Les concepts de famille à organisation «acéphale» et «autocéphale», qu'on a construits à partir d'une analyse comparée des énoncés recoupant les indications factuelles concernant les conditions d'émigration-immigration, concordent avec la forme familiale corrélée à l'équilibrage des sociétés d'ordre — l'Ancien Régime en France ou l'Algérie colonisée. C'est une institution s'inscrivant directement dans le champ politique, c'est comme dit Jacques Donzelot, "un plexus de relations de dépendances indissociablement privées et publiques" 196 . La procréation légitime à l'intérieur du mariage, seule voie d'existence sociale, fixe les hommes directement, les femmes par procuration, à une place définie dans un réseau d'obligations dissymétriques qui relie non seulement les vivants entre eux mais les inscrit dans la chaîne des générations d'un groupe familial agnatique, engagé dans des luttes de rivalité avec d'autres groupes familiaux. Le chef de famille exerce personnellement l'autorité dans la communauté familiale.

L'autonomisation tendancielle de la famille conjugale, et la reconfiguration du lien conjugal comme un processus de réciprocité à construire s'inscrit à la fois dans la logique du libéralisme qui s'est mise en place au XVIIIe siècle en Occident 197 , et de la transformation progressive des paysans paupérisés en ouvriers salariés, corrélative à l'essor de l'économie marchande capitaliste. D'une part, le mariage lie juridiquement deux individus de sexe différent qui déclarent "qu'ils veulent se prendre pour mari et femme" (art. 75 du Code civil), et du même coup "s'obligent mutuellement à une communauté de vie" (art. 215). La cellule conjugale joue un rôle d'interface mettant les individus en communication réglée avec diverses instances sociales. D'autre part, dans cette cellule conjugale, la division sexuelle du travail entre les conjoints, en continuité avec la division traditionnelle espace public vs espace domestique, est devenue subrepticement plus dissymétrique encore dans le contexte du salariat ouvrier. Le différentiel de valeur entre travail d'homme et travail de femme a été objectivé et du même coup accentué par le clivage entre le travail productif, le travail salarié qui rapporte de l'argent et donne accès aux échanges monétaires, et le travail improductif, qui consiste en tâches de subsistance 198 .

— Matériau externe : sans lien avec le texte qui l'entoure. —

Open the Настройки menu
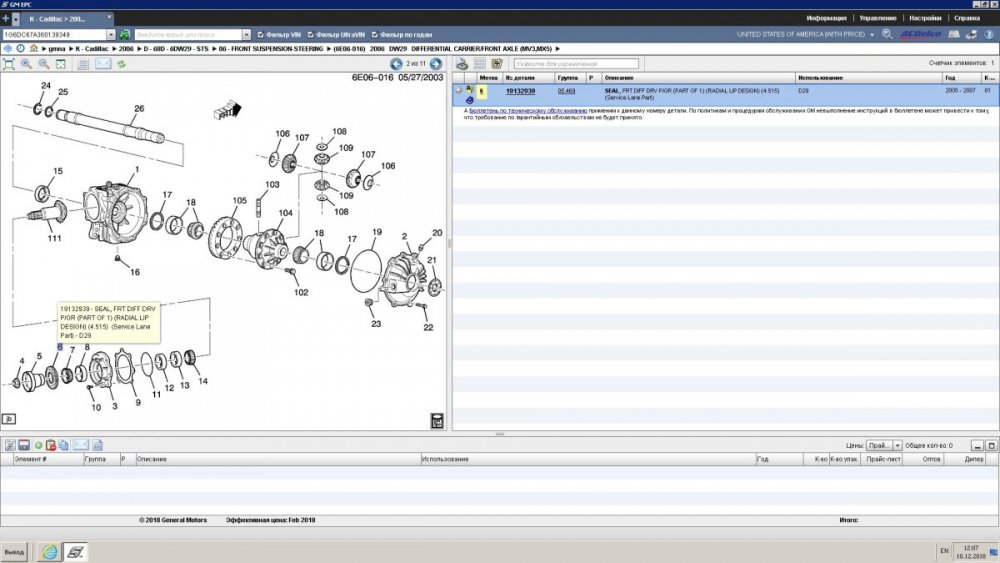 pyautogui.click(x=925, y=18)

Dans l'équilibrage de la «société salariale», correspondant à la France de la seconde moitié du XXe siècle, on sait que la proportion des femmes salariées s'est considérablement accrue, mais que les salaires des femmes sont toujours restés plus faibles que ceux des hommes, y compris à tâches équivalentes 199 . Dans la logique constituant le couple en «ménage», unité économique minimum, la femme cumule certes travail productif fournissant un «salaire d'appoint» et travail improductif, mais elle est associée à la même entreprise que son conjoint, celle de procréer un ou plusieurs enfants et de les équiper au mieux en vue de leur vie d'adulte autonome.

La mise en perspective des discours des enquêtées montre que les uns se réfèrent plutôt au cosmos de sens 200 de la famille-communauté et les autres plutôt à celui de la famille-association. C'est ce qu'on illustrera par un premier parcours cavalier, non systématique.

La comparaison faite par Lidia (CS paternelle indépendant, fille unique) des interactions dans sa famille et dans les familles de ses copines quand elle était enfant donne un exemple empirique de la persistance de la famille-communauté. C'est une unité supra-individuelle. La dissymétrie des places dans le couple corrélative à l'exercice de l'autorité par le chef de famille se combine avec la proximité physique des corps et avec l'intensité affective des interactions personnelles 201 .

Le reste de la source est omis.